Том 3. Лица
Шрифт:
Дальше – веселая, жуткая зима 17–18 года, когда все сдвинулось, поплыло куда-то в неизвестность.
Всяческие всемирные затеи: издать классиков всех времен и всех народов, объединить всех деятелей всех искусств, дать на театре всю историю всего мира. Тут уж было не до чертежей – практическая техника засохла и отломилась от меня, как желтый лист (от техники осталось только преподавание в Политехническом институте). И одновременно: чтение курса новейшей русской литературы в Педагогическом институте имени Герцена (19201921), курс техники художественной прозы в Студии Дома искусств («Серапионовы братья»), работа в Редакционной коллегии «Всемирной Литературы», в Правлении Всероссийского союза писателей, в Комитете Дома литераторов, в Совете Дома искусств, в Секции исторических картин ПТО, в издательстве Гржебина, «Алконост», «Петрополис»,
В эти годы – роман («Мы»), ряд повестей, рассказов, критических статей. И в эти же годы – новый соблазн: театр.

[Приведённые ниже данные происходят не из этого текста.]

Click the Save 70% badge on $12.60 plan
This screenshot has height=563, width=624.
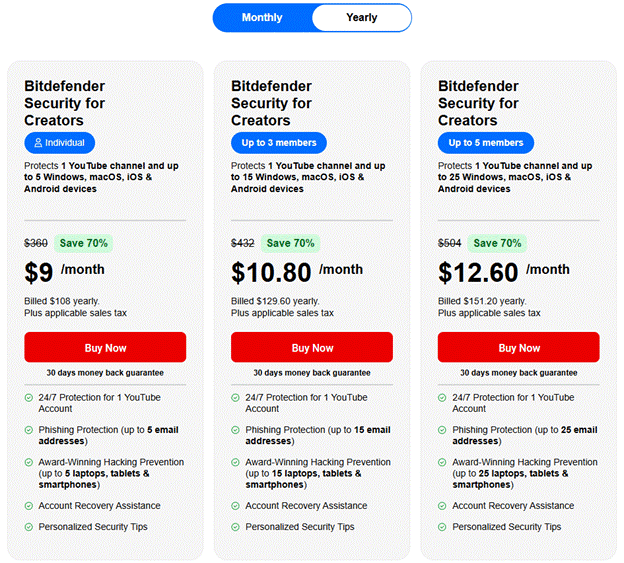pos(496,243)
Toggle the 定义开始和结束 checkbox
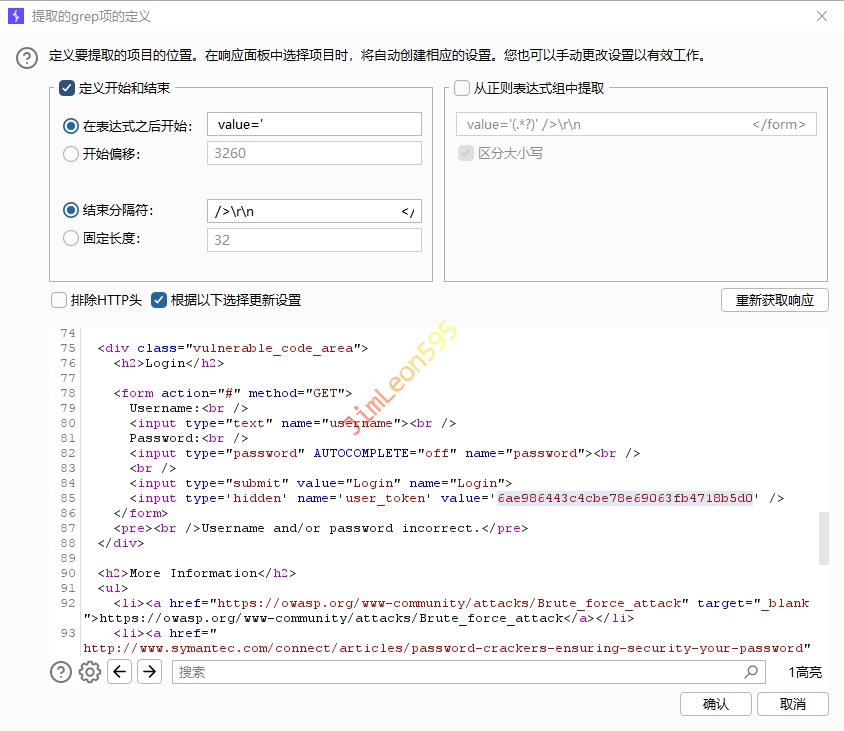Viewport: 844px width, 731px height. (x=68, y=88)
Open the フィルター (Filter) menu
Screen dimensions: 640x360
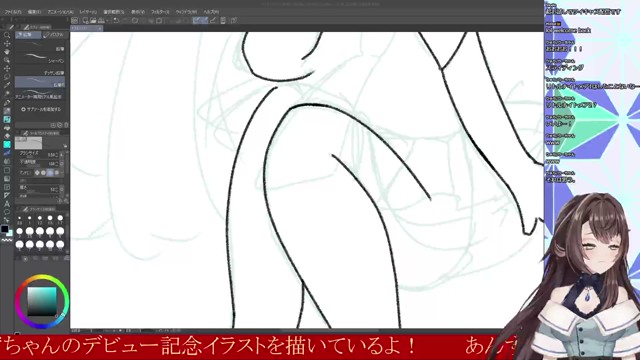160,12
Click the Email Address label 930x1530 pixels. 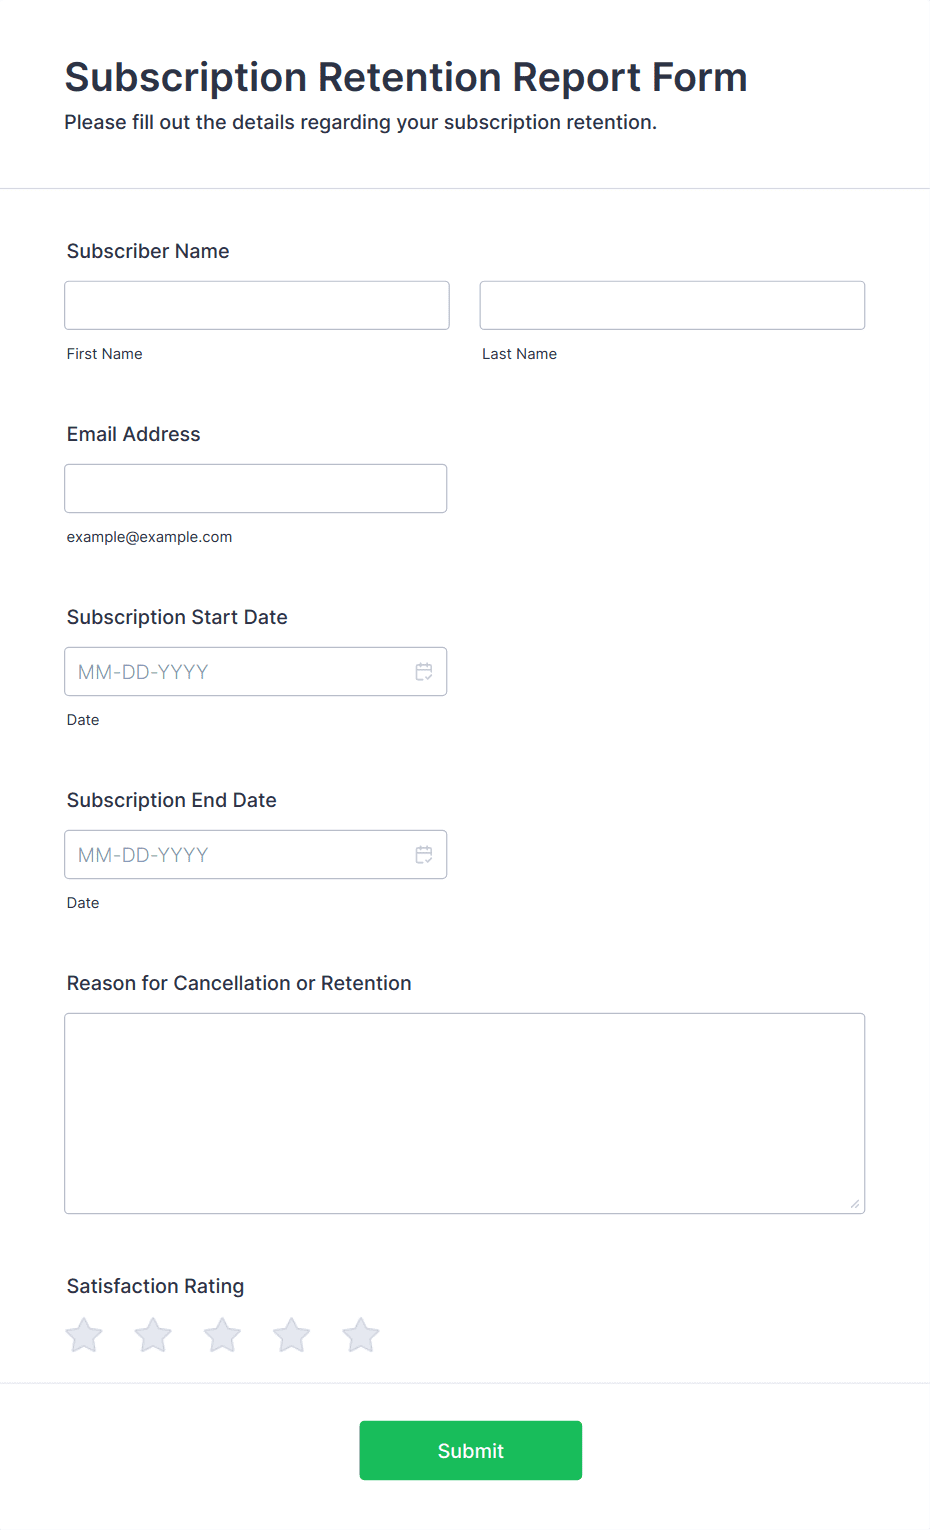tap(134, 434)
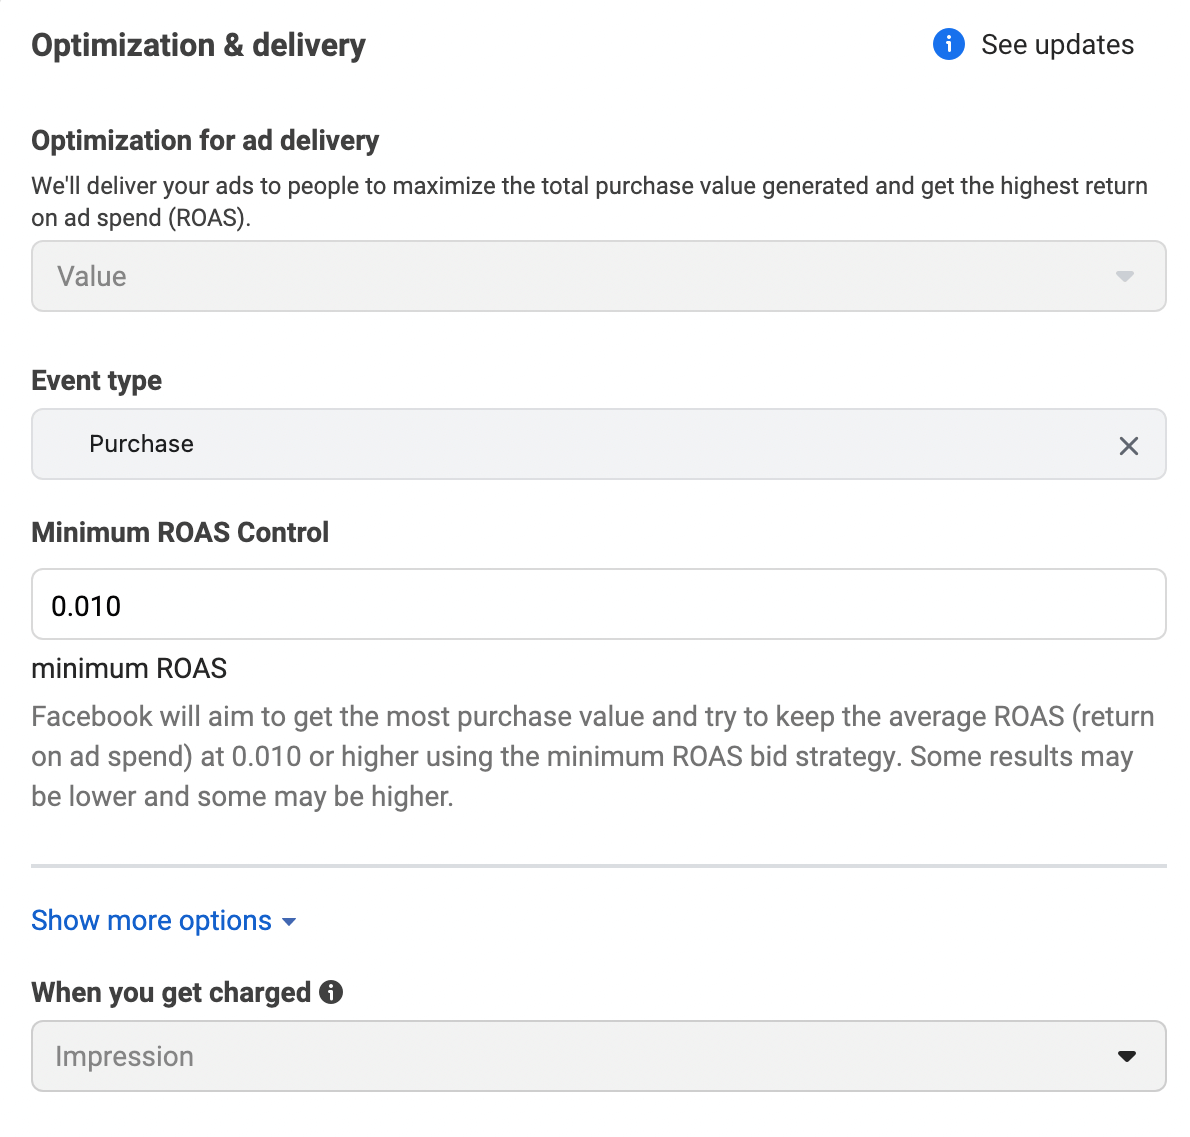Image resolution: width=1190 pixels, height=1137 pixels.
Task: Open the See updates link
Action: point(1057,45)
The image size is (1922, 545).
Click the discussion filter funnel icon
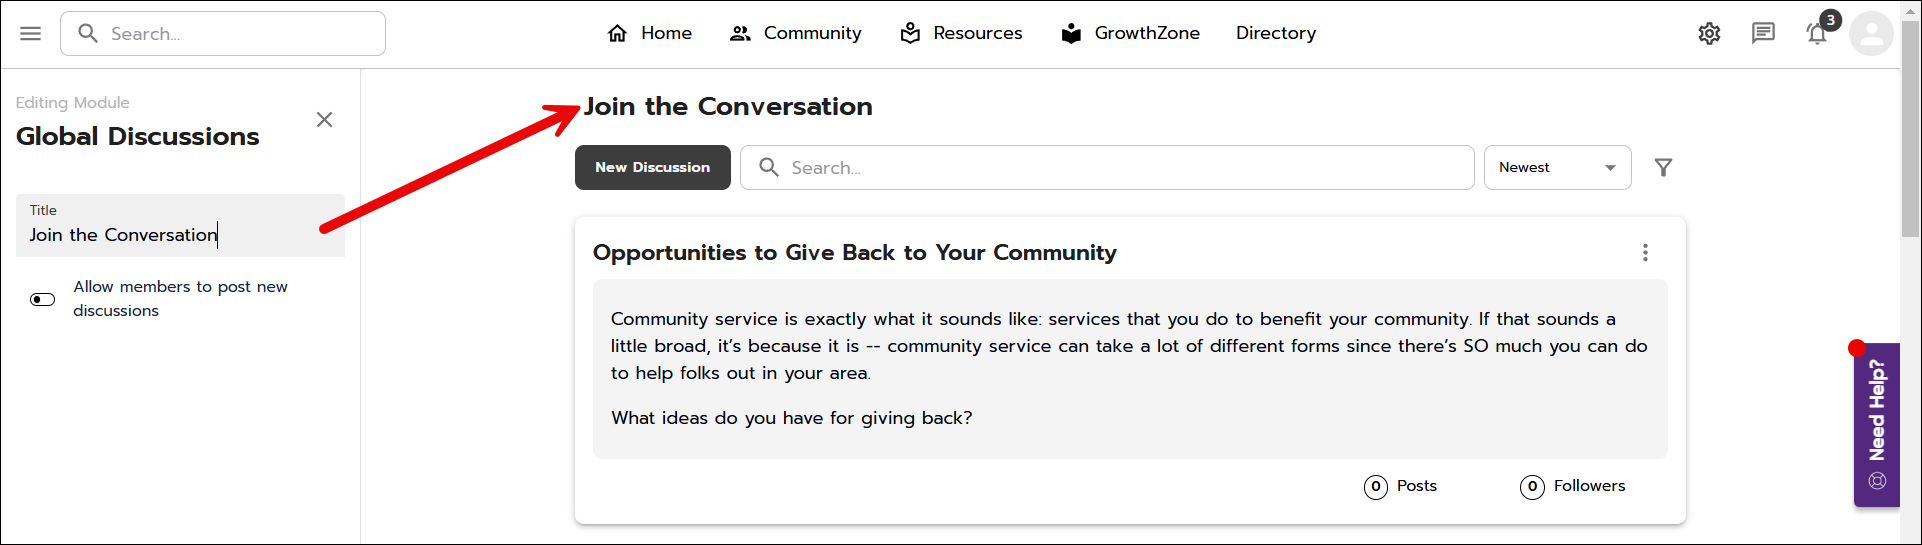(1663, 168)
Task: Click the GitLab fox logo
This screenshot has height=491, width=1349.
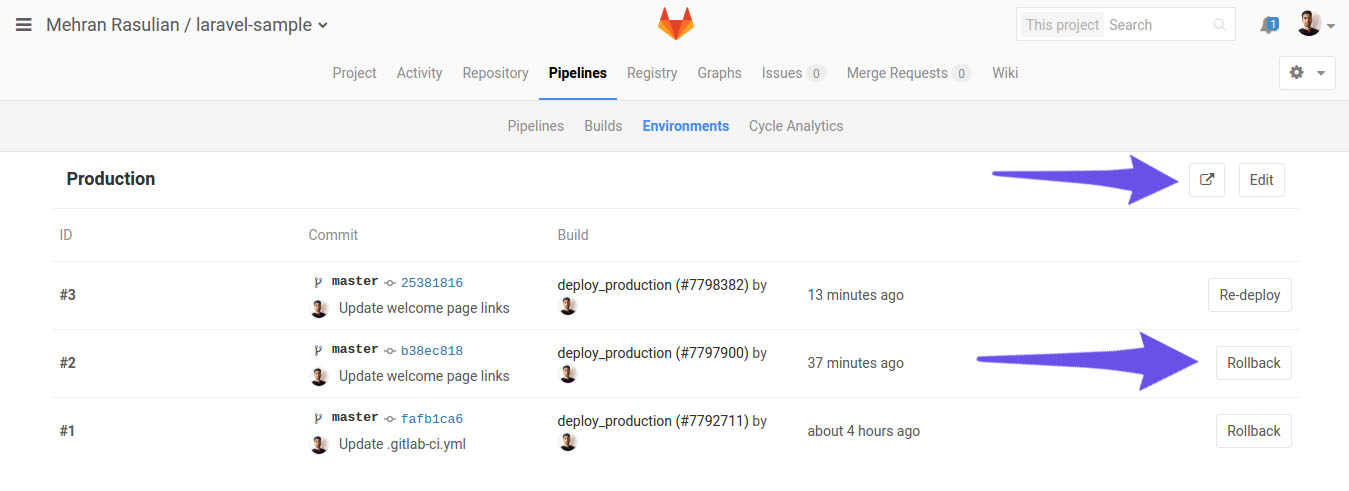Action: point(675,24)
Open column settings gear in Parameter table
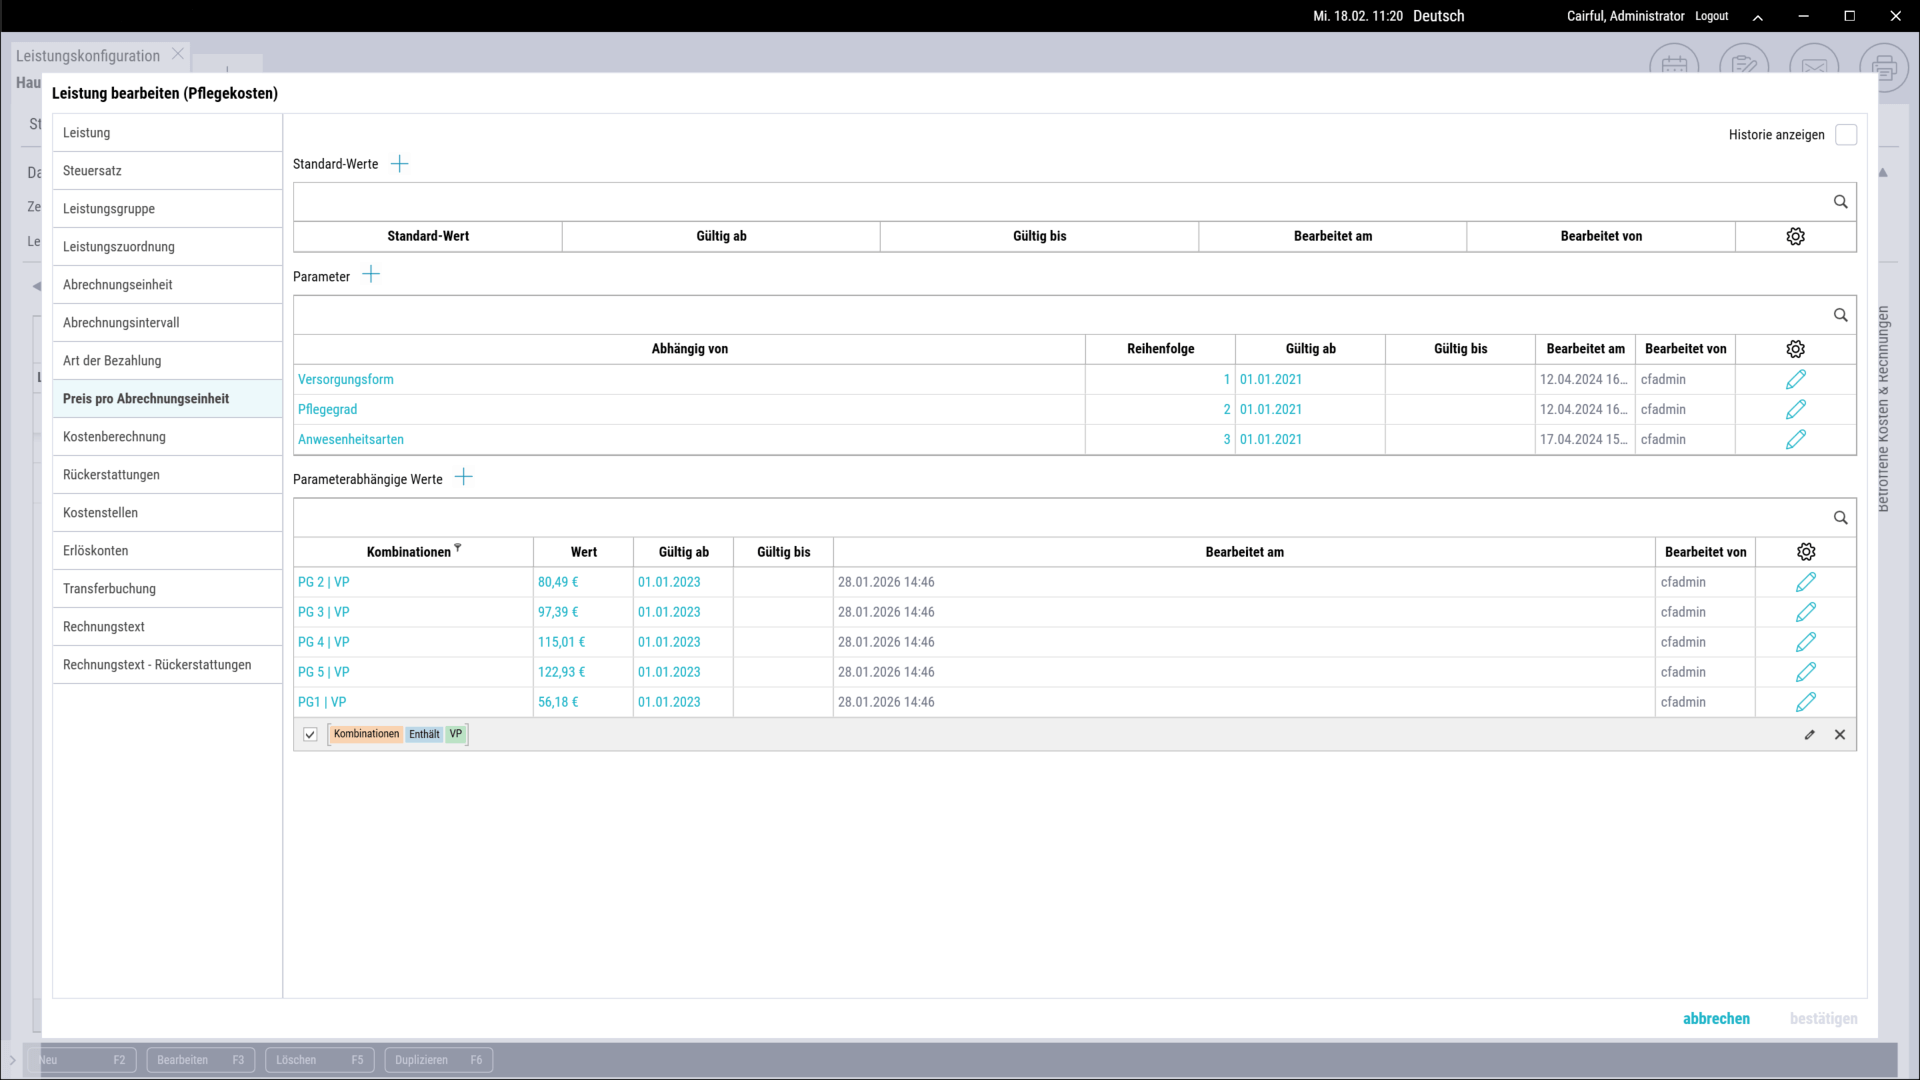The height and width of the screenshot is (1080, 1920). [x=1795, y=349]
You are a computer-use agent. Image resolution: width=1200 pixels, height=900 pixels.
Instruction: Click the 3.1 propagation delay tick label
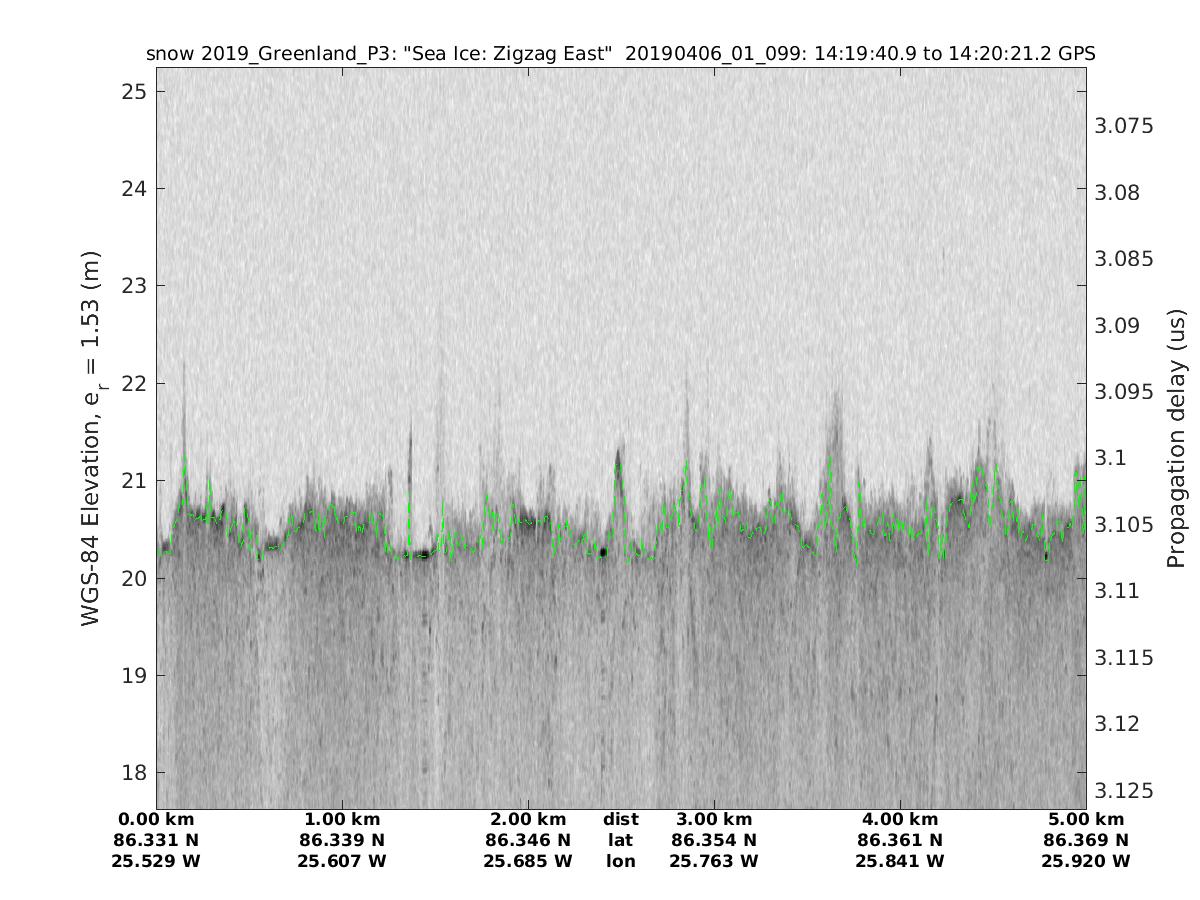pos(1110,458)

На четвертом этаже «Всемирной Литературы» за каким-то неестественно длинным столом заседала Редакционная коллегия Секции исторических картин: Горький, Блок, Гумилев, Ольденбург, художник Щуко, я – и еще три-четыре человека. Уже водрузили мы основные вехи в потоке всемирной истории, уже запрудили его мощной программой, как будто все готово, и вот-вот история завертит театральную турбину, но – исторических драматургов не оказалось. Едва ли не единственной в портфеле Секции была пьеса Чапыгина об удельно-вечевой эпохе, написанная прекрасным и… никому не понятным подлинным языком XI века. Приняты были военные меры: редакторы Секции были мобилизованы для писания исторических пьес – и вскоре Блок дал «Рамзеса», Гумилев – пьесу об изобретении огня, а я – «Огни св. Доминика». Для постановки их намечен был сначала театр Народного дома, потом предложен был Василеостровский, потом какой-то еще более захудалый районный театр. Секция отказалась дать туда пьесы – так они на сцену и не попали. Позже «Огни св. Доминика» попали в список пьес, не рекомендованных к постановке. Впрочем, пьеса эта, переведенная на немецкий, оказалась не рекомендованной к постановке и в Германии: там в ней усмотрели «оскорбление католической религии».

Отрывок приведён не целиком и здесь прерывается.